▶ **Task**:
Beginning with the line that includes "Given: Switch to the Editor tab" and ending with the last line of the entries below, set down each line exactly; include no pictures.

• • • •

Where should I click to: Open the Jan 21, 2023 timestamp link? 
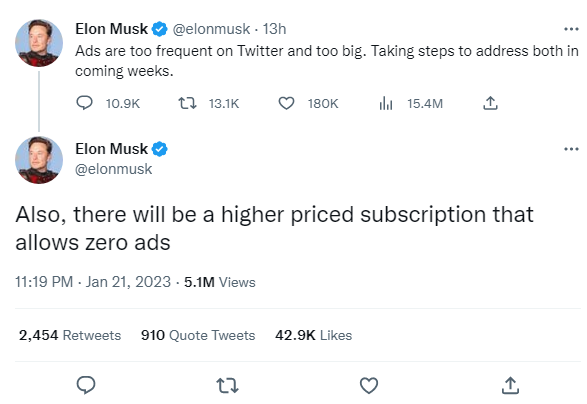point(93,282)
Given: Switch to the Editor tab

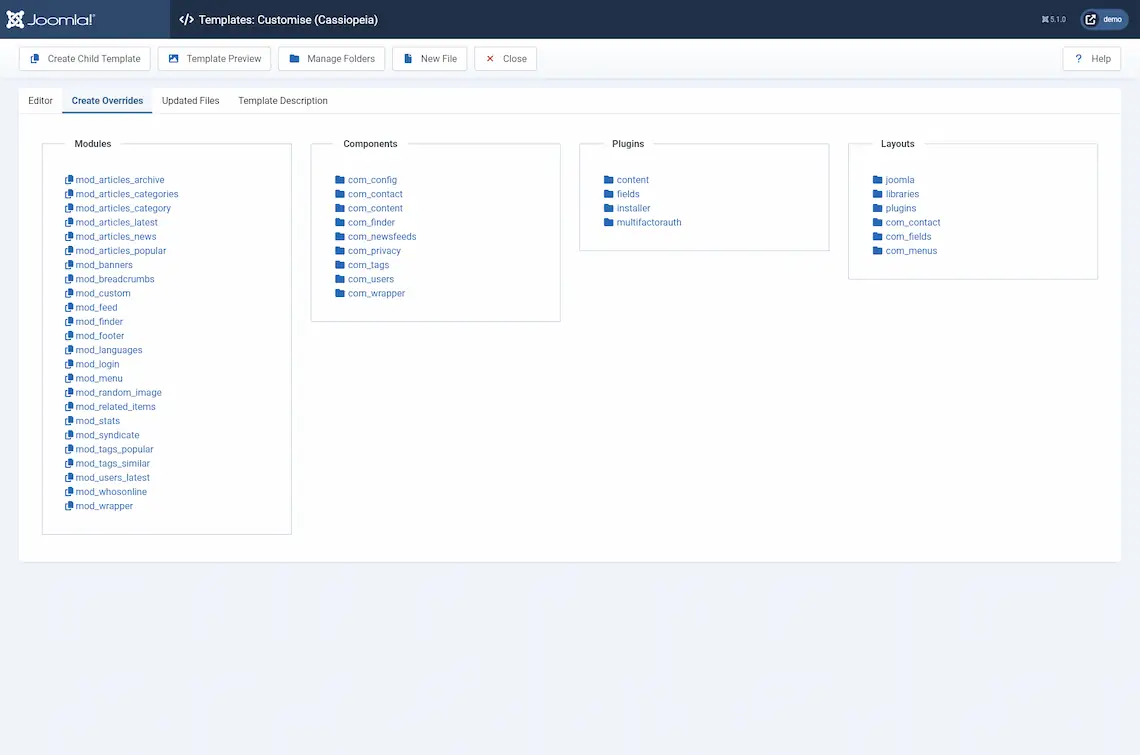Looking at the screenshot, I should pos(40,100).
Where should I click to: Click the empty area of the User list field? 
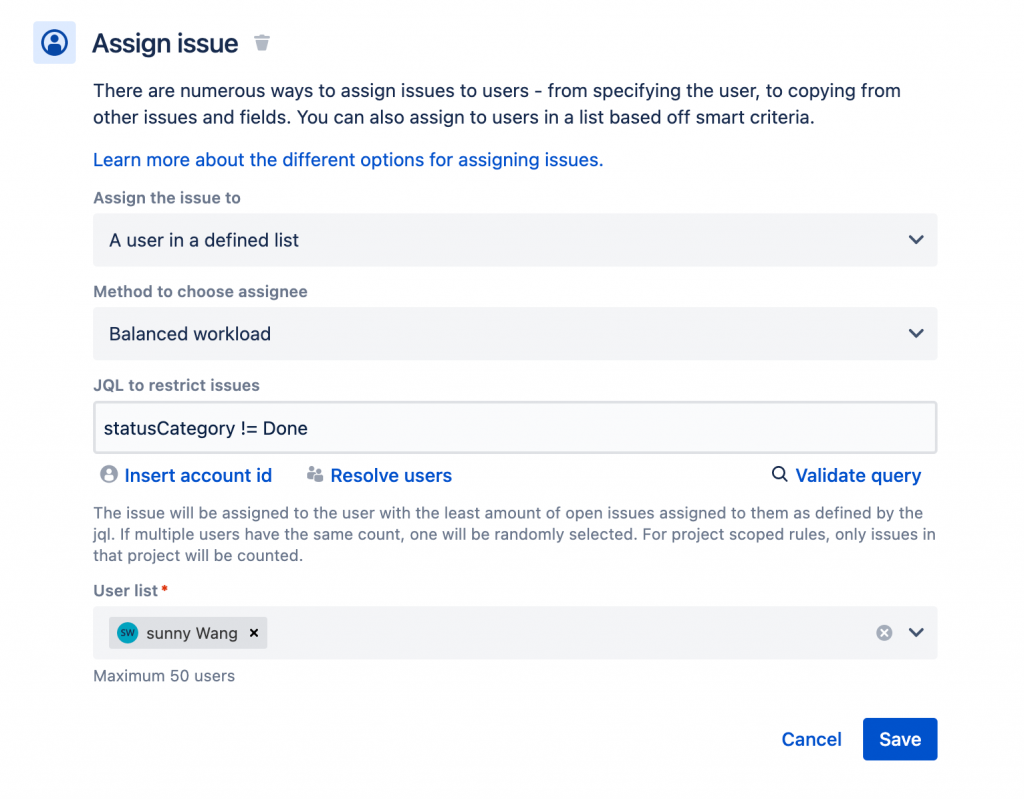[570, 633]
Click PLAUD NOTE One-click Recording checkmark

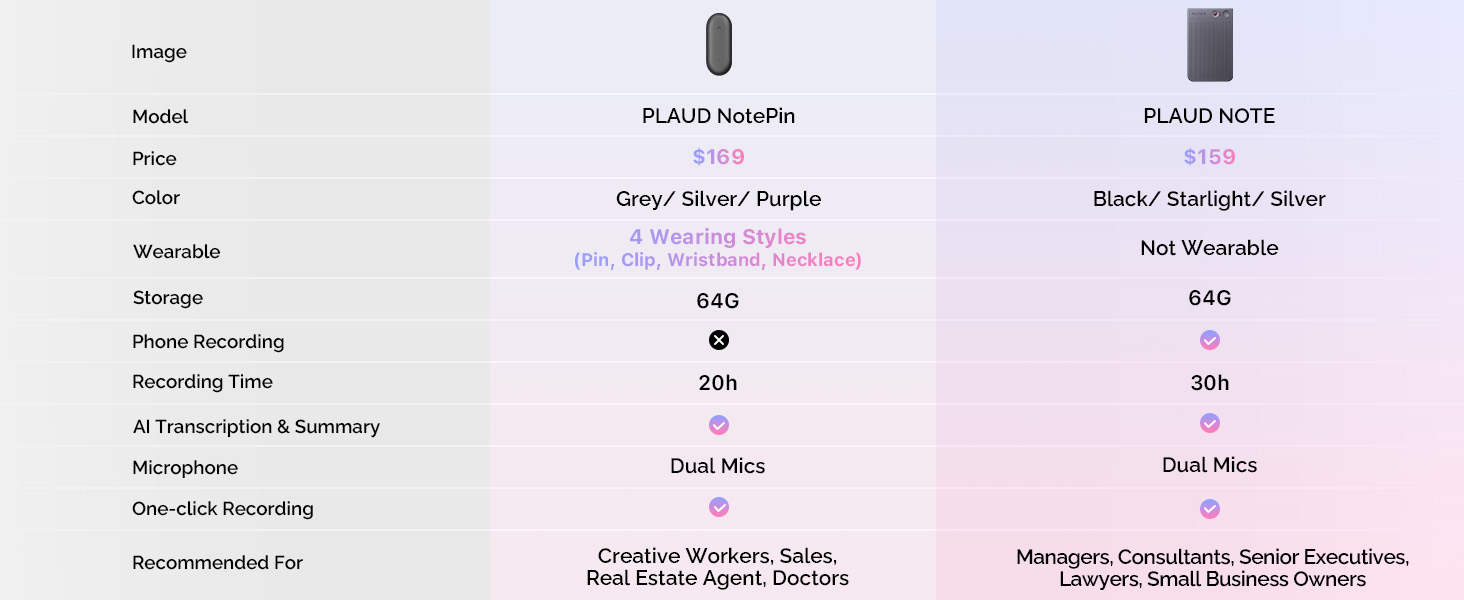point(1209,509)
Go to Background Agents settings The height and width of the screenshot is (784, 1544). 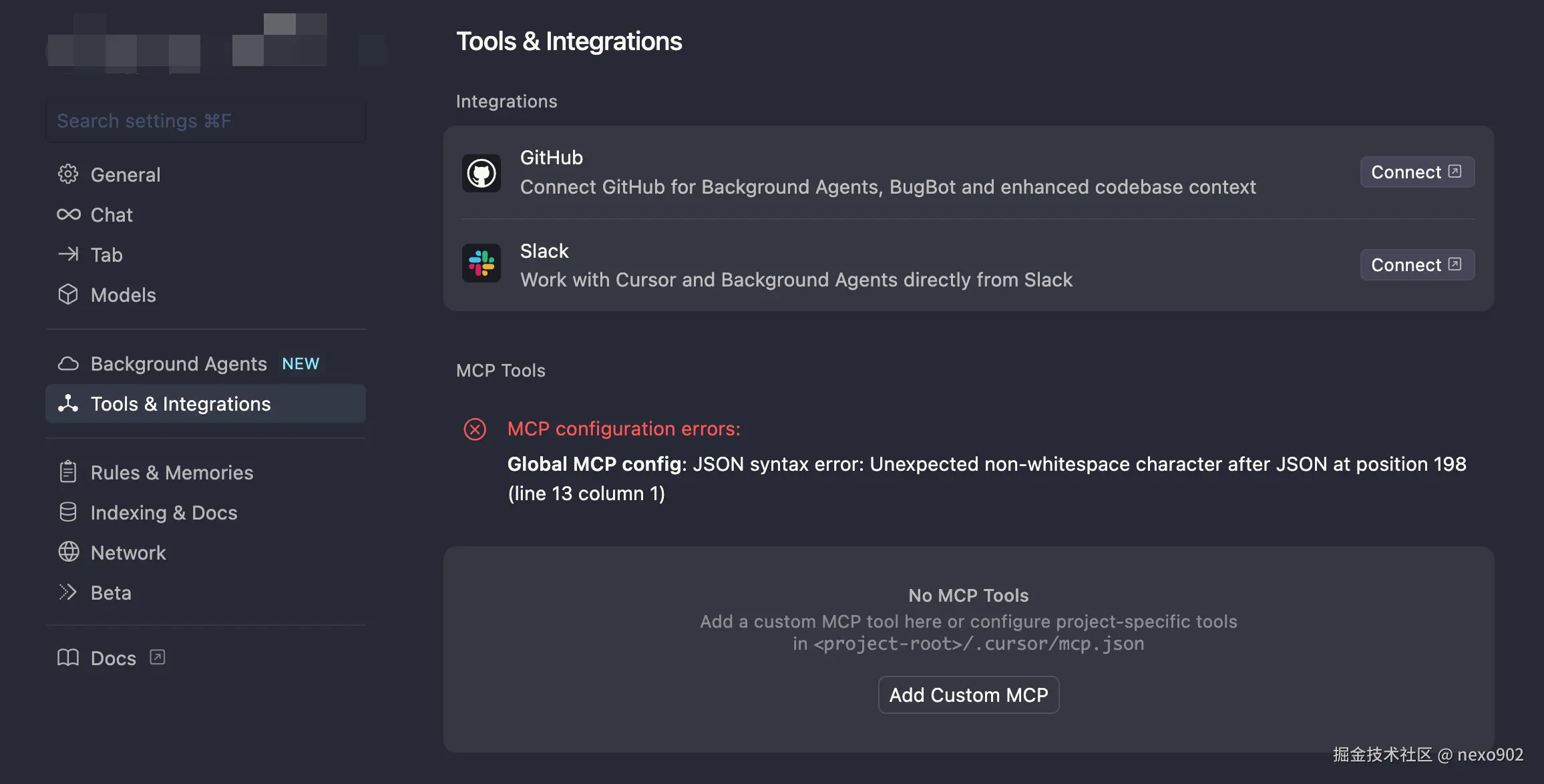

• • • •

▶ **Answer to the exercise**:
Given: Switch to the Editor tab

Looking at the screenshot, I should pos(40,100).
Where should I click to: Click the empty area of the User list field? 
[570, 633]
Click PLAUD NOTE One-click Recording checkmark

point(1209,509)
Go to Background Agents settings The height and width of the screenshot is (784, 1544). 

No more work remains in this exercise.